The dilemma presented in Case 5.4 in Well and Good called “Protecting an Unborn Child” is whether or not a mother’s right to self-determination is more important than her unborn child’s rights and health. Should she be forced into rehab for her drug addiction for the health of her fetus? This question comes down to an issue of autonomy vs. non-maleficence. In one respect, the mother’s choice to continue her drug-abusive ways should be respected because it is her body and her right to control it. On the other hand, the decisions she makes during her pregnancy will mostly likely (due to the experiences of her previous pregnancies) affect the child in a negative fashion in the long run. According to Beauchamp and Childress, both are important moral principles that must be considered in the final decision. There have been many cases in which these two important moral principles fall into conflict.

One example of a similar situation is Case 3.5 in Well and Good called “Religious Conflict over a Life-Saving Blood Transfusion,” which we discussed in class. This case involves a Jehovah’s Witness father who wants to refuse a life-saving blood transfusion for his daughter in order to save her immortal soul from hell while possibly condemning her to a physical death. In this case, we also discovered a conflict between autonomy and non-maleficence, where respecting the decisions of the father (and possibly even the daughter) on behalf of his child had the possibility of harming her physically. In this case, we discussed a “standard” used by courts in which doing no harm to the patient outranks the parents’ choices on the care of their child. It is the doctor’s obligation to do everything he can to help the patient, even if it means not respecting decisions of the parents that are potentially harmful to the patient.

Another conflict of moral principles in the case of the unborn child is autonomy and justice. The mother’s right to self-determination directly violates the unborn child’s rights (if he or she has any) to a healthy life in the future.

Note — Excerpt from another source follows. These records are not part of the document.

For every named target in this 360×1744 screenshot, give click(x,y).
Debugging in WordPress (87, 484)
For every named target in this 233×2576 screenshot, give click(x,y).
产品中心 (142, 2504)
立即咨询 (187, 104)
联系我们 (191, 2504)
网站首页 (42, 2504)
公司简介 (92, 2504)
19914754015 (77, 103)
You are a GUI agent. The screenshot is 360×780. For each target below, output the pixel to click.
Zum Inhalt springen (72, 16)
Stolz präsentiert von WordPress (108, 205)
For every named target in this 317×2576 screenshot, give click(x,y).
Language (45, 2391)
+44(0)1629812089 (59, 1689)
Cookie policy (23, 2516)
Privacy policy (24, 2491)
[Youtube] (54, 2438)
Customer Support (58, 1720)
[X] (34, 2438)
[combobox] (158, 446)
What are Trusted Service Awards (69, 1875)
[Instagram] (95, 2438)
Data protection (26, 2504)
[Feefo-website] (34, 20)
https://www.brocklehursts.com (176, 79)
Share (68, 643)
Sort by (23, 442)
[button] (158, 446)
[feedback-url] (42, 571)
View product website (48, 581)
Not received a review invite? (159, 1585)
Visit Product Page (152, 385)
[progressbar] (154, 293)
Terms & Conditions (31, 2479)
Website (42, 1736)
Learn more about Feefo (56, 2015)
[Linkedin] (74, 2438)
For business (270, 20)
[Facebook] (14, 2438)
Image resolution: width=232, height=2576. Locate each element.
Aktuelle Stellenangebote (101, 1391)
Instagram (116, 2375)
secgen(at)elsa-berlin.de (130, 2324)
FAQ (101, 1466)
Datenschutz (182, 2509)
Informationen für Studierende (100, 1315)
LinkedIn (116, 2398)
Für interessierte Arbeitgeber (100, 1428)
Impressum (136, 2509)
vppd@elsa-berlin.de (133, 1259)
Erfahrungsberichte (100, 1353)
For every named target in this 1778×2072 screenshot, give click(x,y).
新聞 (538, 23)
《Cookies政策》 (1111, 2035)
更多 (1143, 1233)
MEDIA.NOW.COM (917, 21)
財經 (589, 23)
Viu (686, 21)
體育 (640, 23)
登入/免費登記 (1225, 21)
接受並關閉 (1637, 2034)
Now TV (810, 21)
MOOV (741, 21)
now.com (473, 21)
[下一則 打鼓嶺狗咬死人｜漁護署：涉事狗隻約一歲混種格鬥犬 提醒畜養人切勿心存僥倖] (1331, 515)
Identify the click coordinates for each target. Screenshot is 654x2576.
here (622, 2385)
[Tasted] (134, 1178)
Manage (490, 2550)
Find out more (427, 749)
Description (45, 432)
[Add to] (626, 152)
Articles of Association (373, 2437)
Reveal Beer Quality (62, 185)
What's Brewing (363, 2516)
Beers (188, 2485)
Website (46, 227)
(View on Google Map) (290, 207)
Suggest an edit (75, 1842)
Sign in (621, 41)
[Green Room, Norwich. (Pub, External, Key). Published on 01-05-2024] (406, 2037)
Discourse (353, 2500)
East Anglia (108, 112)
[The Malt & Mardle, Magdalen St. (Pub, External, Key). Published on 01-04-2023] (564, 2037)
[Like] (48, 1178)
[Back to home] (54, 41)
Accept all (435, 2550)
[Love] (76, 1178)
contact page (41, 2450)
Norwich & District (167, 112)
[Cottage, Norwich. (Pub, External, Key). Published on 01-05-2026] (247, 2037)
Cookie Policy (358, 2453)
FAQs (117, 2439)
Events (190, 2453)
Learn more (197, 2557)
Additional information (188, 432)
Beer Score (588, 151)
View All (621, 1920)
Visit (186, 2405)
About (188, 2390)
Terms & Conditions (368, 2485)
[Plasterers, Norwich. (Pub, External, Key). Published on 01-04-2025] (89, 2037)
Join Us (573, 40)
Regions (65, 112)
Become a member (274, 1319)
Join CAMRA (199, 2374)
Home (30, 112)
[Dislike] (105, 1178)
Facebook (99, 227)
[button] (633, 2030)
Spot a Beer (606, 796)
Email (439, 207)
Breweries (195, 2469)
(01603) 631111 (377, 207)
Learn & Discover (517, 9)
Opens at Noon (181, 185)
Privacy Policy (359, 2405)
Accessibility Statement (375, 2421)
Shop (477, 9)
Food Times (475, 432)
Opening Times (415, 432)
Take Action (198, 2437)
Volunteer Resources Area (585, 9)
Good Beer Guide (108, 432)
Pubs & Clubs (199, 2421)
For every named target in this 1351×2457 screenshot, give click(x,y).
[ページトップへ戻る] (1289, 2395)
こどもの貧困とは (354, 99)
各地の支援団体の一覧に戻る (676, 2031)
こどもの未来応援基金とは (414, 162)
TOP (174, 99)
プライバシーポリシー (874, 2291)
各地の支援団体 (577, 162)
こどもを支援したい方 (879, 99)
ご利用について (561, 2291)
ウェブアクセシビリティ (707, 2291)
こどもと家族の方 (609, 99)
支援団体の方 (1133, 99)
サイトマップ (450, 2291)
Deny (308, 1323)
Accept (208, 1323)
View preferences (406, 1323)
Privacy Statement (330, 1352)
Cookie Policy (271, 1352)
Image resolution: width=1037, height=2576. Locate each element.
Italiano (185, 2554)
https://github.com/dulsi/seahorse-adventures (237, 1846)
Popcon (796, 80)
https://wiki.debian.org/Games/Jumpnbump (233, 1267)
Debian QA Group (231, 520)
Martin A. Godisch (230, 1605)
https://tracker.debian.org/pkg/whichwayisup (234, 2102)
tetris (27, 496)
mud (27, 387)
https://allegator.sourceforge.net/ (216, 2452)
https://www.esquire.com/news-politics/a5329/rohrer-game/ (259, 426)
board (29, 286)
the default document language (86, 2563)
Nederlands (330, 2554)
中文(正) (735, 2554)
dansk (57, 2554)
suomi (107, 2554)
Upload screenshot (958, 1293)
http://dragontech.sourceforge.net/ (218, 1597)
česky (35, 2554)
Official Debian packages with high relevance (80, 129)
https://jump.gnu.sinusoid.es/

While it is true that an unborn child technically does not have the same legal rights granted to human beings, the decisions being made about the unborn child’s health will affect him or her for the rest of his life when he or she is born. Therefore, is it right to deny rights to an unborn child when the consequences won’t be evident until he or she is born and has rights of their own?

By choosing to carry the pregnancy to term, she is choosing a life for her child. Assuming she wants that child’s life to be easy and free of complication, her decisions to continue in her drug-abusive ways are almost guaranteeing a hard life for her child with respect to her past pregnancies. With that decision, I believe “G” is morally obligated to protect the well being of her child even before he or she is born since these decisions will affect her child only after they are born. However, I would have to agree with the courts that legally, you can’t force the mother to end legal actions that may or may not harm a fetus with no legal rights. In a perfect world, I would love to see women choosing to be mothers by making the decision to carry their pregnancy to term make decisions to not do drugs, smoke, drink, and do other activities with specific, known negative effects on a fetus. If a mother’s moral obligation is to care for her child, then why should that begin just once the child is born?

Beauchamp, Tom L., and James F. Childress. Principles of Biomedical Ethics. 5th ed. New York, N.Y.: Oxford UP, 2001. Print.

Thomas, John E., and Wilfrid J. Waluchow. Well and Good: A Case Study Approach to Health Care Ethics. 4th ed. Toronto: Broadview, 2014. Print.